Por lo general, la primera reacción del hombre satisfecho, es invitarla a cenar en La Cecilia, el Tocororo, o en cualquiera de los buenos y caros restaurantes que frecuentan los extranjeros.
– ¡Oyeme bien! -lo interrumpe ella, con una suavidad tajante, de ojos cerrados, inequívocamente autoritaria-; cuando un hombre me gusta, me lo duermo. Y tú me gustaste; pero nunca te aceptaré ir a lugares públicos. No quiero dar una falsa imagen.
Y si alguno intenta ofrecerle dinero, puede hasta montar en cólera:
– Si quieres conservar mi amistad, nunca vuelvas a hacerlo. Por favor, no me ofendas -le dice apuntándole con el índice al pecho-. Lo único que nos queda en este país es la dignidad. Y a mí, el único hombre que me da dinero es mi padre.
– ¡Pero, cómo se te ocurre…! -protesta el tipo confundido.
Queda claro, pues, que ni dinero ni invitaciones a lugares públicos. Alicia no ir a restaurantes, hoteles, tiendas etc. No quiere pasar por jinetera. A veces, hasta tiene que explicar qué es exactamente una jinetera en La Habana. No es lo mismo que una puta, pero muy parecido.
Y el cliente se entera entonces de que Germán, padre de Alicia, ha tenido varios cargos en el exterior, en misiones comerciales cubanas. De niña, Alicia ha vivido ocho años en Europa.
– Además, chico, a mí me duele mucho la situación de mi país
– añade mirándolo patrióticamente a los ojos-. Y con los dólares que tú te gastarías conmigo en restaurantes de lujo, una familia cubana come tres meses.
Vaya, que a ella se le atraganta la comida cara. Pero, en fin, si el cliente insiste en agasajarla, con mucho menos, su mamá podía cocinar para diez; y mucho mejor. Y hasta podía llevar invitados, si él deseaba.

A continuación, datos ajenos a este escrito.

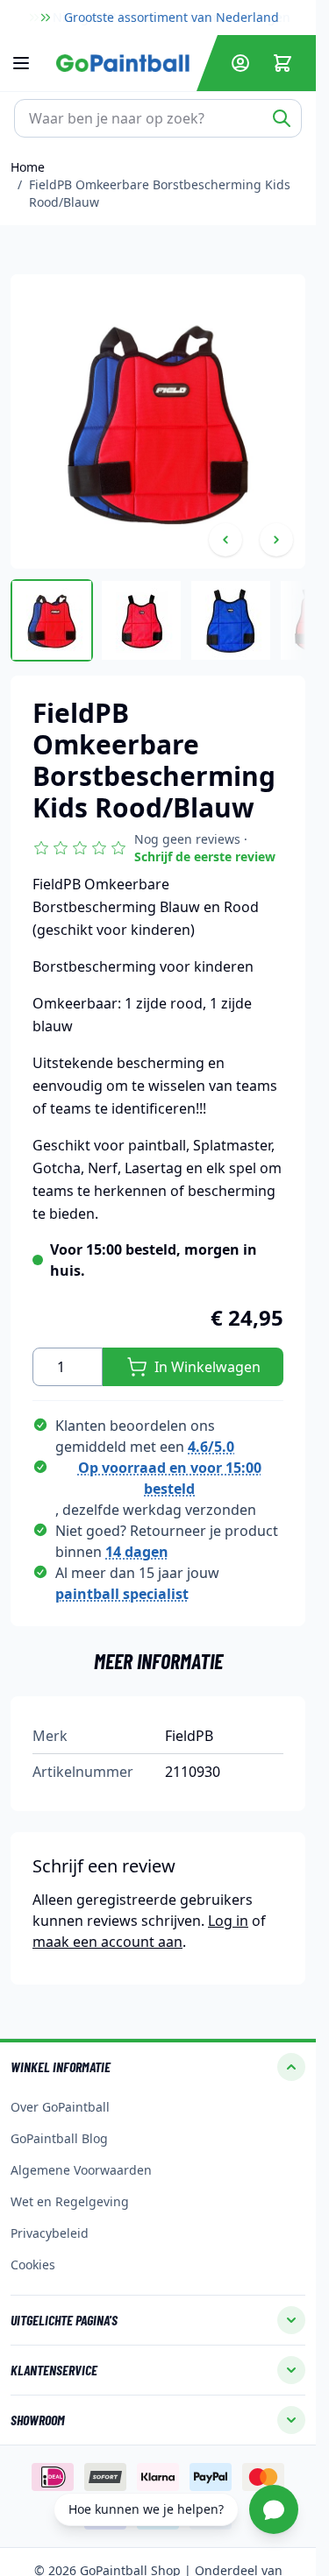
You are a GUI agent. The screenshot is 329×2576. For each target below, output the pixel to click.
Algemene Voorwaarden (81, 2170)
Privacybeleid (50, 2233)
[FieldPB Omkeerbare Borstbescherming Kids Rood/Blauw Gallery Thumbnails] (158, 620)
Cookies (33, 2264)
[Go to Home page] (123, 62)
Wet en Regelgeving (70, 2201)
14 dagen (136, 1551)
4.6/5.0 (211, 1446)
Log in (228, 1920)
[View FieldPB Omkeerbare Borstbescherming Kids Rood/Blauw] (52, 620)
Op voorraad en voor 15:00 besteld (169, 1478)
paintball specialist (122, 1593)
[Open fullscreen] (158, 421)
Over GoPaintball (60, 2106)
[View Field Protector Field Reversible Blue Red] (141, 620)
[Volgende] (276, 540)
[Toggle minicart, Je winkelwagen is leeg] (282, 63)
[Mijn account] (240, 63)
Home (28, 167)
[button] (157, 848)
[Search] (281, 118)
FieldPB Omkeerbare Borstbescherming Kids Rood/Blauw (159, 193)
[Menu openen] (30, 63)
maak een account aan (107, 1941)
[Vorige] (225, 540)
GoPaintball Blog (59, 2138)
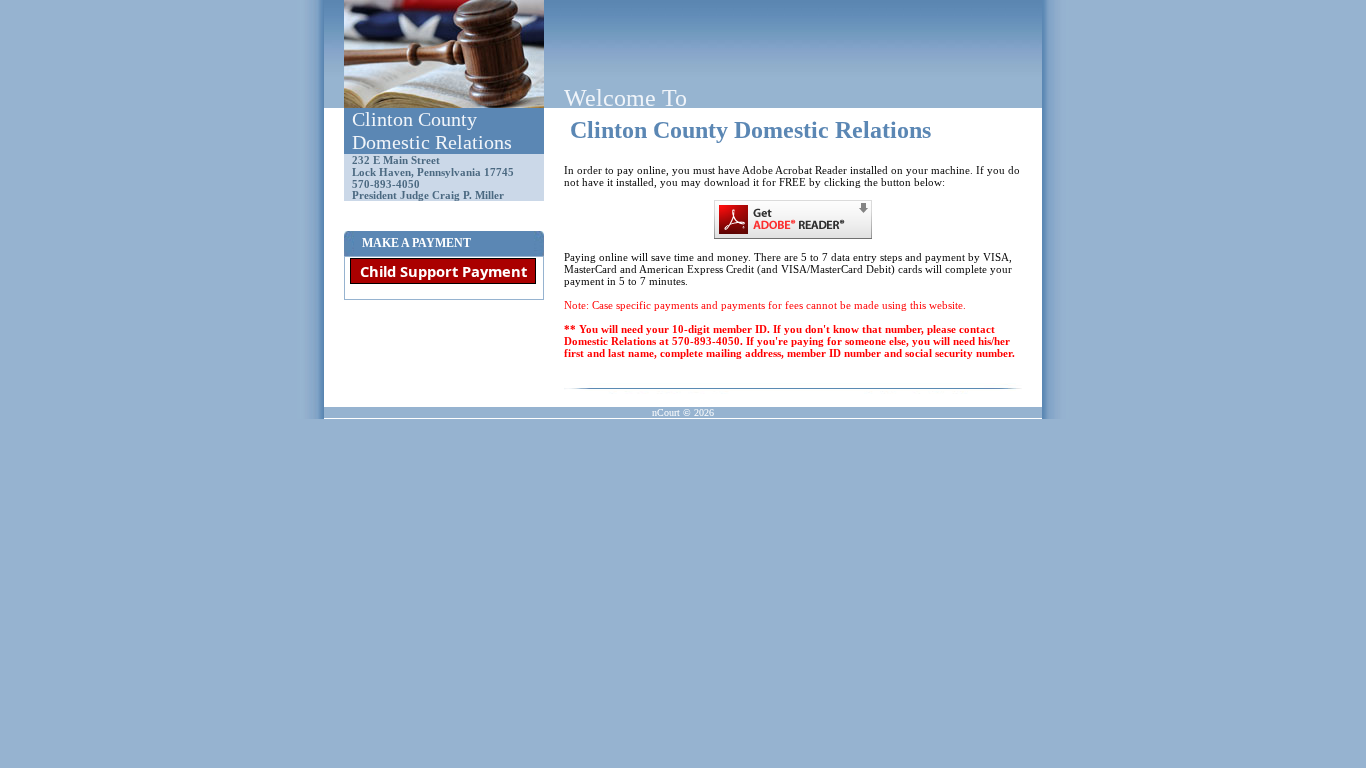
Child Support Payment (443, 271)
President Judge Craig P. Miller (428, 195)
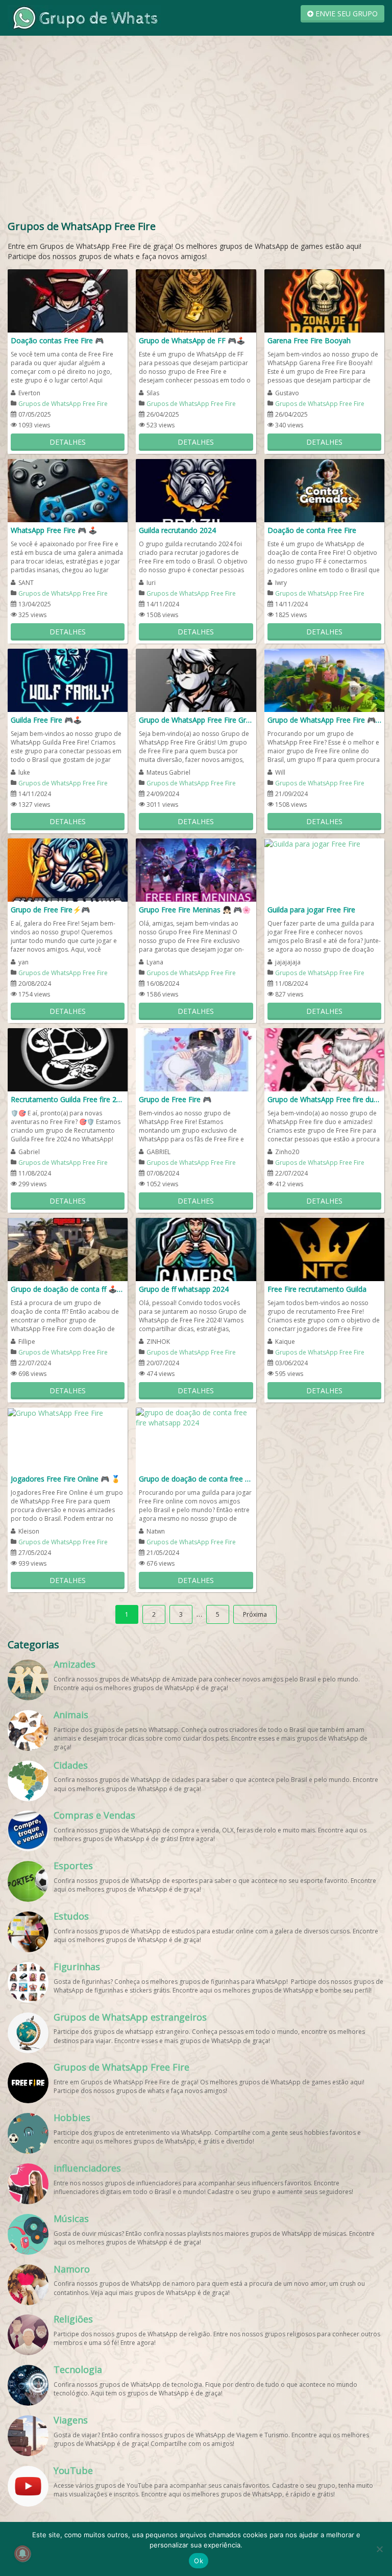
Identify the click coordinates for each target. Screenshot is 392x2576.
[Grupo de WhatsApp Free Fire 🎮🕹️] (324, 679)
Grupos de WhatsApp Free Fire (63, 403)
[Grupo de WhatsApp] (84, 17)
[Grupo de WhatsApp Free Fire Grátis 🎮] (196, 679)
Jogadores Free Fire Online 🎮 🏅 (65, 1479)
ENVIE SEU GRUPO (345, 13)
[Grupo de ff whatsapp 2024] (196, 1249)
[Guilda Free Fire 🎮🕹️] (68, 679)
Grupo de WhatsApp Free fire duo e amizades (324, 1099)
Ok (198, 2561)
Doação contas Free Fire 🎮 (57, 340)
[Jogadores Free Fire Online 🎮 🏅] (55, 1412)
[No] (379, 2549)
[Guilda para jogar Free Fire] (312, 843)
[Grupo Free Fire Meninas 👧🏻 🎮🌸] (196, 869)
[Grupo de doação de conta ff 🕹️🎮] (68, 1249)
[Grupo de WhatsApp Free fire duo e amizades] (324, 1059)
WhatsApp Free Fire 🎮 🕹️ (54, 530)
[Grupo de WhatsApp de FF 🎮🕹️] (196, 300)
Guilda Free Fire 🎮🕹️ (46, 720)
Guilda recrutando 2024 (177, 530)
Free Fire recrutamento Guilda (316, 1289)
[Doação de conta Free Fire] (324, 490)
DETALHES (68, 442)
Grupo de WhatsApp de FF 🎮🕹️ (192, 340)
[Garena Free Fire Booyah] (324, 300)
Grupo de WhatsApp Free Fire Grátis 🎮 (196, 720)
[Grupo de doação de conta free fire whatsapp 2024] (196, 1417)
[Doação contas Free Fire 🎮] (68, 300)
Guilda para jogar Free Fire (311, 909)
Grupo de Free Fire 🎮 (175, 1099)
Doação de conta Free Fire (311, 530)
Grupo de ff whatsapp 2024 (184, 1289)
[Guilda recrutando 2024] (196, 490)
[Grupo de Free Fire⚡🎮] (68, 869)
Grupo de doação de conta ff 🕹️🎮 (68, 1289)
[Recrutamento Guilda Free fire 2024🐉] (68, 1059)
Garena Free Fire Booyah (309, 340)
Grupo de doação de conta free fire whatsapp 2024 (196, 1479)
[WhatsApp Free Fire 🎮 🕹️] (68, 490)
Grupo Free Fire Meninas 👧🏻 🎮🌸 (195, 909)
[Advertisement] (196, 117)
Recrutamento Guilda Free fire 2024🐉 (68, 1099)
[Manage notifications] (22, 2553)
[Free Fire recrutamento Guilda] (324, 1249)
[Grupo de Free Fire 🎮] (196, 1059)
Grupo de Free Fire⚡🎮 (50, 909)
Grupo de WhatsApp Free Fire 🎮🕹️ (324, 720)
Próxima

Uno de los resultados previsibles (tal como ha ocurrido en seis de los catorce clientes que Alicia embobara en un año y medio con su combinación de nalgas ciclistas, guitarra y franqueza), es que el hombre les haga una copiosa provisión de comidas y bebidas, de las que las dos mujeres, frugales y económicas, pueden vivir muchas semanas. Parte de la remesa, la dedicar án a la atención de nuevos clientes; y otra parte, se venderá en bolsa negra a precios impíos. Ojo: el hecho de que Alicia no reciba regalos en dinero, no impide que los acepte en especie.

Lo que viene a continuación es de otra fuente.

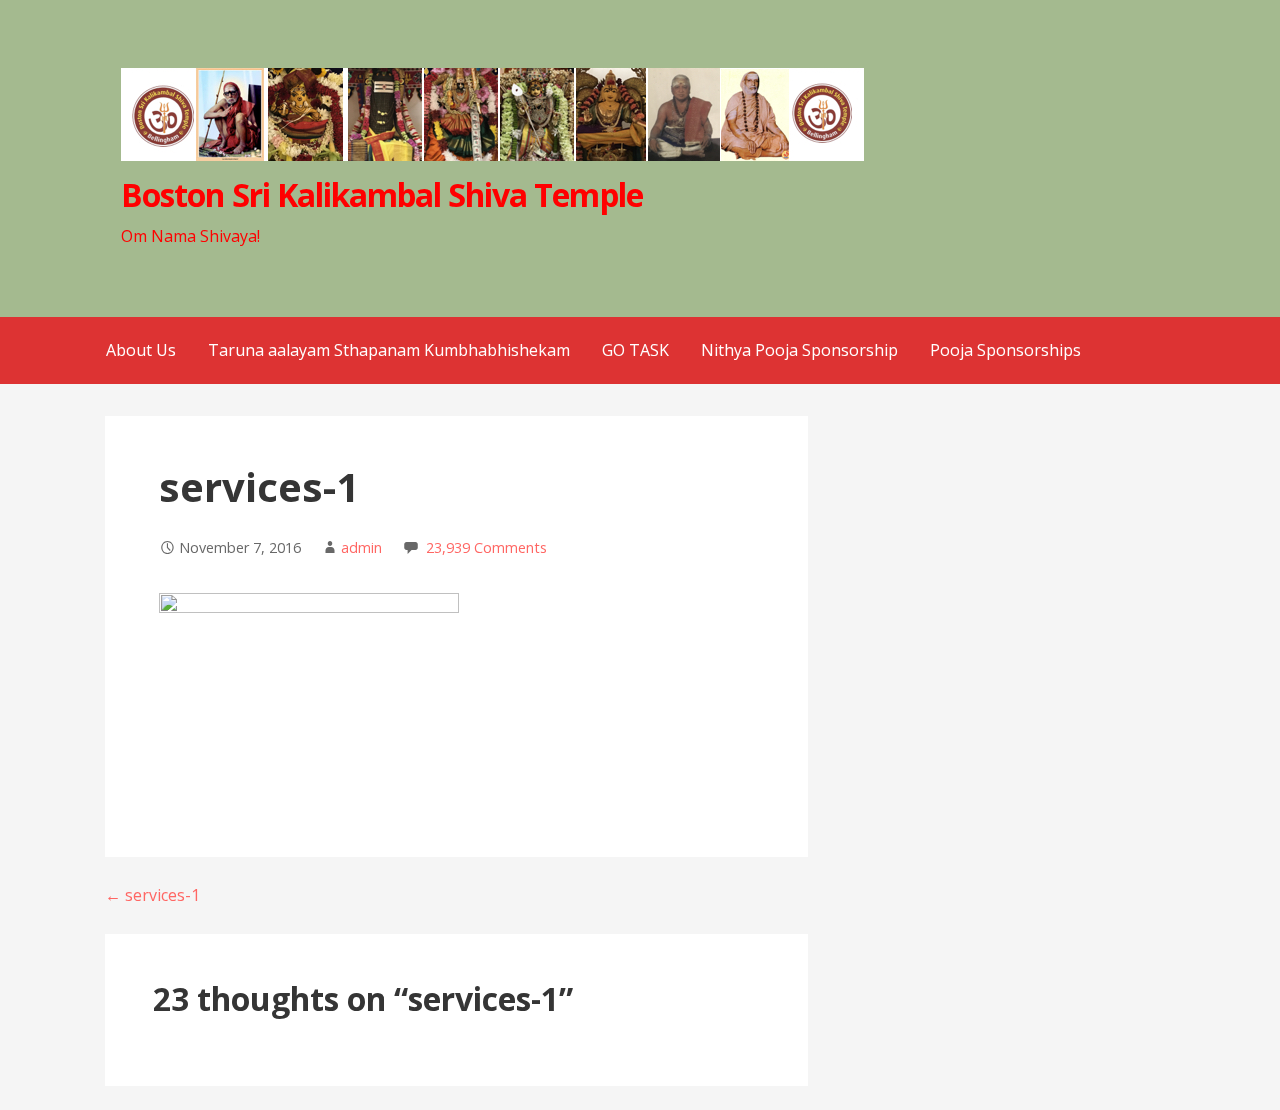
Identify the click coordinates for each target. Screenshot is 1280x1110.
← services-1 (152, 895)
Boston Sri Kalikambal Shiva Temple (381, 194)
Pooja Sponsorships (1005, 350)
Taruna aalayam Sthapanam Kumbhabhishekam (389, 350)
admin (361, 547)
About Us (141, 350)
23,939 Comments (486, 547)
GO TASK (635, 350)
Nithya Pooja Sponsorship (799, 350)
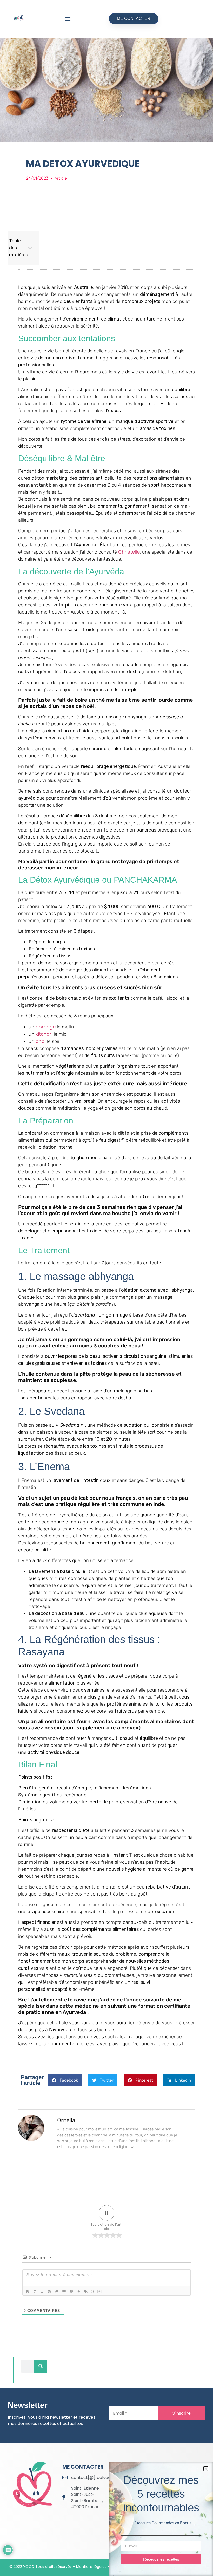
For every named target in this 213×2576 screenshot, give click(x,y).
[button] (68, 19)
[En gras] (27, 2291)
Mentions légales (91, 2566)
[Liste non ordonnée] (64, 2291)
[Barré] (49, 2291)
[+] (100, 2291)
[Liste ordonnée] (56, 2291)
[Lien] (85, 2291)
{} (92, 2291)
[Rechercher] (40, 2366)
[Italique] (34, 2291)
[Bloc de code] (78, 2291)
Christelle (129, 552)
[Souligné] (42, 2291)
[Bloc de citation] (71, 2291)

Tiene un relojito (siempre el mismo) que se le rompe en presencia del cliente. En dieciocho meses de ejercicio, ya le han regalado ocho relojes, comprados por un total de dos mil doscientos dólares. Le han obsequiado también dos freezers grandes, un piano, tres guitarras finas, cinco equipos para disco compacto, una computadora de mesa y otra portátil, una motocicleta (aunque ella sigue pedaleando); y en los meses de calor, ¡coño! ¡otra vez el puñetero aire acondicionado del cuarto se ha vuelto a romper! y ella, encuera, llenándose de grasa, destornillando, fajada con el aire, y el cliente anonadado por la interrupción que la madre ha provocado adrede desde el conmutador de la cocina, y Alicia blasfemando, dándole patadas al trasto de mierda, llorando de impotencia, cuando más lo necesita, coño, y monta en cólera con tanta veracidad, llora con tanta impotencia, rompe con tanta coquetería una loza barata contra el piso, que muy desalmado tendrá que ser el encamado de turno, para no aparecerse al otro día con un aparato nuevo.
Ante el cliente ganado a pedal, mimado por su madre, pero que después de recibir las consabidas atenciones anuncia su necesidad de marcharse a atender compromisos, reuniones, etc., e insiste en invitar a Alicia a su hotel, ella se mantiene en sus trece. Finalmente, acuerdan una cena en la casa. El cliente traerá todas las provisiones.